He buys green bananas. That’s it. Not yellow ones, not ones with spots. His bananas must be green. He doesn’t buy the coffee he takes from the free sample station. He talks to the person handing out samples, exchanges pleasantries because he feels he must. He feels he must do this because he knows he’s going to be a pain in the ass. He’s a pain in the ass because after the third or fourth Dixie cup of free coffee he sneaks up to the door that leads to the EMPLOYEES ONLY back room and peers through porthole-sized window of one of the double doors. He does this because he knows from experience not to open the doors and yell for help, or to walk inside and look through the bananas himself.
He watches for someone.
He hopes he spots someone who doesn’t know him, someone who doesn’t know him like the sample station employees know him. He doesn’t want someone who knows him because he doesn’t want a snarky attitude, he doesn’t want to draw any aggression or rancor. All he wants are emerald green bananas. The kind of green you find in Columbian banana tree fields. The pure, organic, free-range green you cannot find in a supermarket thousands of miles away from its source. The kind of green that only exists in a petty jerk’s imagination.
This is his day.
One day out of his week, sometimes two, he spends it finding five to seven impossibly green bananas. If there are green bananas on the sales floor he either does not notice them or, more plausibly, believes better ones are in the back of the store where shoppers are not allowed to go. Except for him.

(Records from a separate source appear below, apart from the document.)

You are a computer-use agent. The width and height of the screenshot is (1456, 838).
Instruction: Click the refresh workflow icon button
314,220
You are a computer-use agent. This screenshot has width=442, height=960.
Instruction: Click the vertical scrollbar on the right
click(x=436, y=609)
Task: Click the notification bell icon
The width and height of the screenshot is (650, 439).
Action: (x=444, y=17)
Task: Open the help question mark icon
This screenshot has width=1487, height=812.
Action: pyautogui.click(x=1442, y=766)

They call him “that fucking guy” or “that green banana perv mother fucker” or “for fuck’s sake he’s at the door, again.” They call him these things because none of them want to know him personally. He doesn’t offer anything more than anonymous small talk because he himself doesn’t want to humanize them. They are robots, market place robots, and they must fetch him the greenest bananas – or even better – allow him to peruse a few unopened cases of bananas where he stands in their way looking for his weekly quota of under ripe fruit.

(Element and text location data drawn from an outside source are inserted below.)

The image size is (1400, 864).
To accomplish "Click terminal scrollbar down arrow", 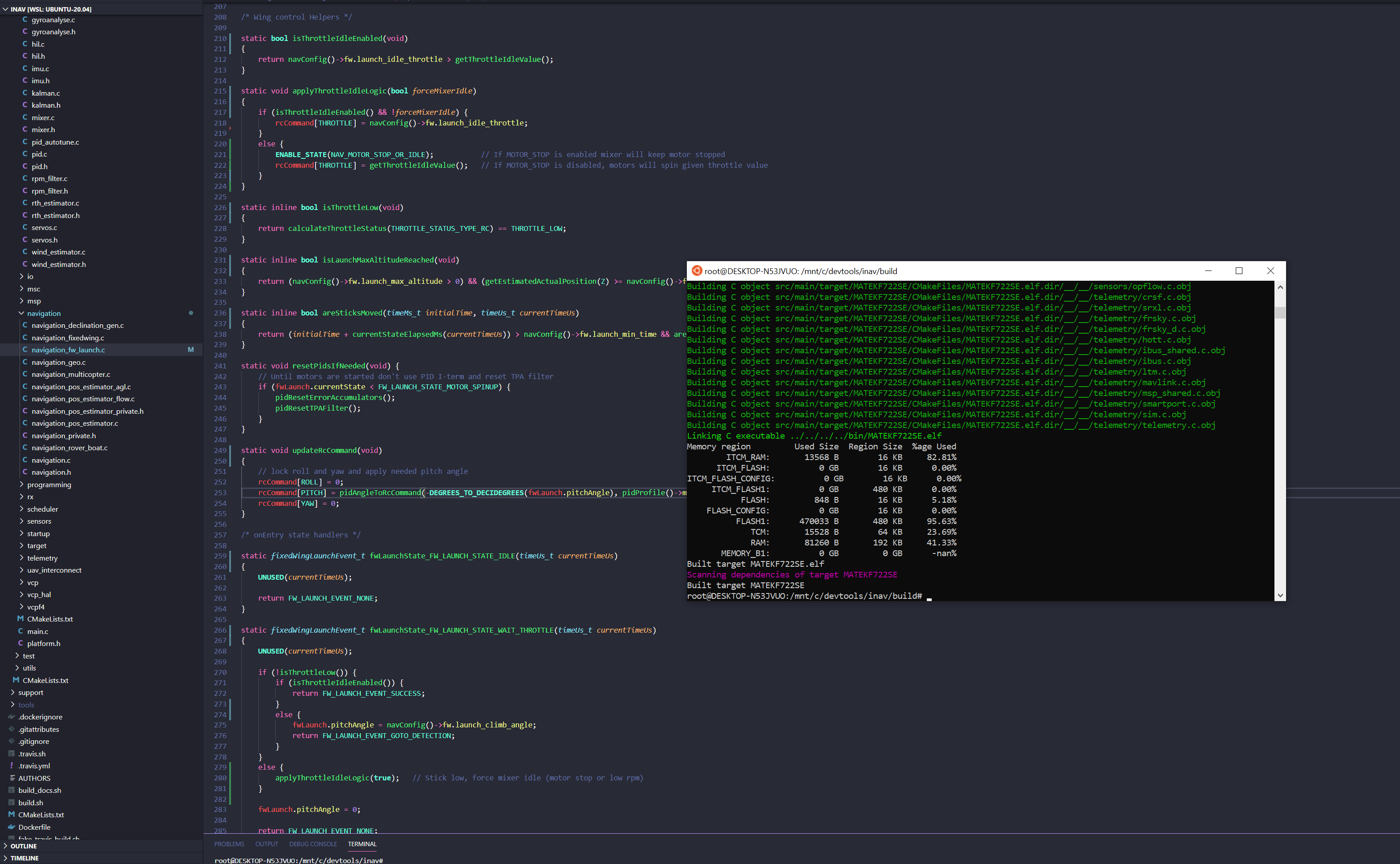I will [x=1280, y=595].
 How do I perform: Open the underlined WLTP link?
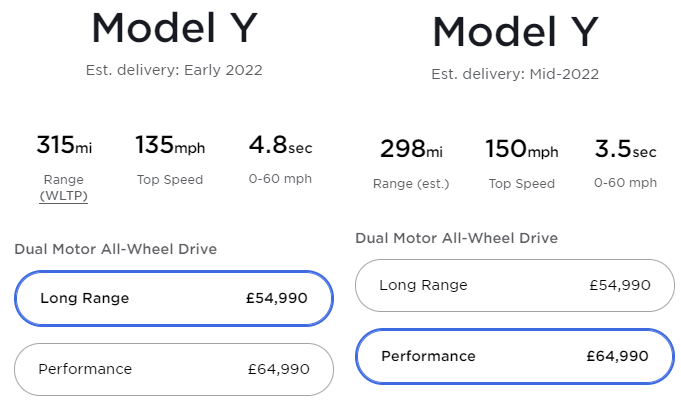pyautogui.click(x=62, y=196)
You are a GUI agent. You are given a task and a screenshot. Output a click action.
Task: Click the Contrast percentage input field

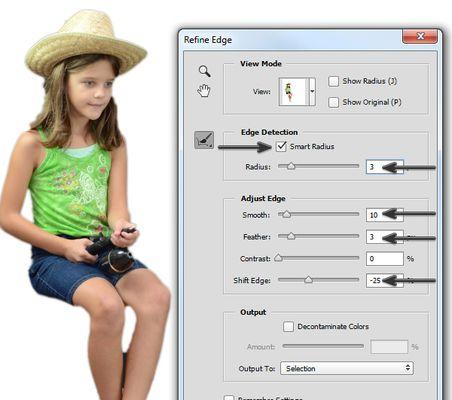(385, 259)
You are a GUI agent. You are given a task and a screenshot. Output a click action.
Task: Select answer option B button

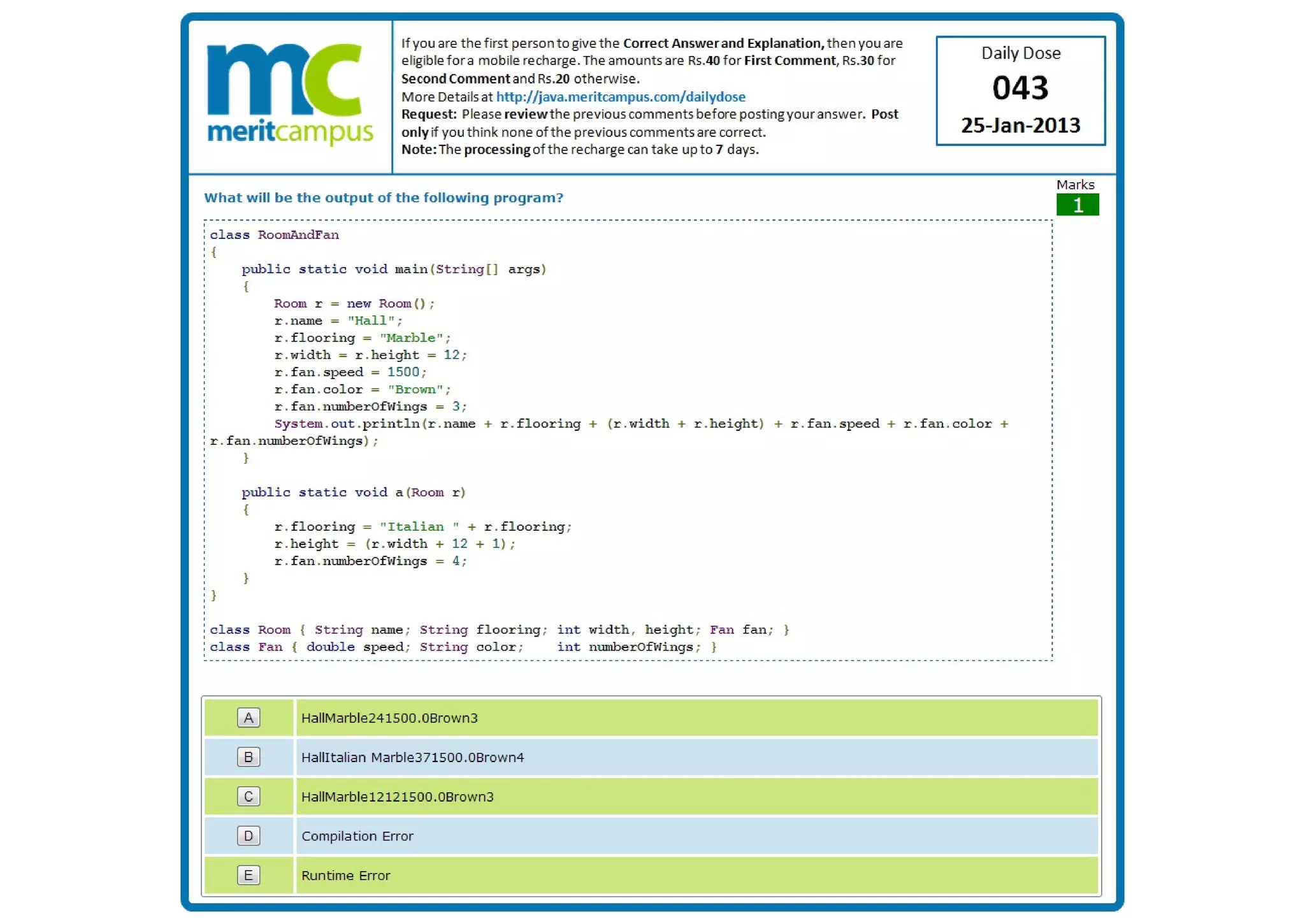pyautogui.click(x=249, y=757)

They don’t believe he eats anything else. They think he should have died a long time ago, like koalas, because they only eat one fucking thing. Koalas have eucalyptus. Koalas will at least devour eucalyptus at any stage of its life because they are programmed by nature to only eat that plant. Koalas have no choice.
This dude has a choice. He can get back to his life, whatever that may be, or he can spend a day of his life getting up in the morning, getting dressed, looking at himself in the mirror and preparing for his trek to the grocery store for green bananas.
He chooses green bananas.
They imagine he consults his reserves of patience by talking to himself in the mirror, pumping himself up for those green bananas, the secret ambrosia of life. They wonder if he likes what he sees in the mirror (beyond the spittle and dust) but they’ve come to the conclusion that he doesn’t notice the pest he is to them. He’s a pest because he blocks the doorway with a pitiful look, which is the equivalent of parking on the 405 (or heathen-car-madness for those who do not know) and gives this pathetic look to passing employees, requesting of all things, perfectly unripened bananas.
If he were asking for humans he’d be requesting fetuses. This is the hard green banana he needs to survive.
Banana Perv is well-dressed, clean, and smells like he showers regularly and uses deodorant. His sanity is not exactly in question. But…
It’s all in his head, right?
Yes. It is. They do not entertain that bit of fancy, they don’t even voice it. The vote is unanimous – Banana-Man is an asshole. And yet… by being an asshole he makes them reflect upon their own lives. What the hell am I hung up on? What am I wasting my time with? And, as sudden as his appearance and disappearance in and from the store, one day an employee sees the waste in their own life. They are able to excise their “green bananas” from their own lives by watching this man waste his life for literal green bananas. Through the magic of vicarious existence, the employees watch and learn what wasteful behavior looks like and how it kills a human soul.
Thank you, Banana-Man. You are making a huge sacrifice for our well-being. May your wisdom be as fresh and green as the moss that grows on Sisyphus’ boulder.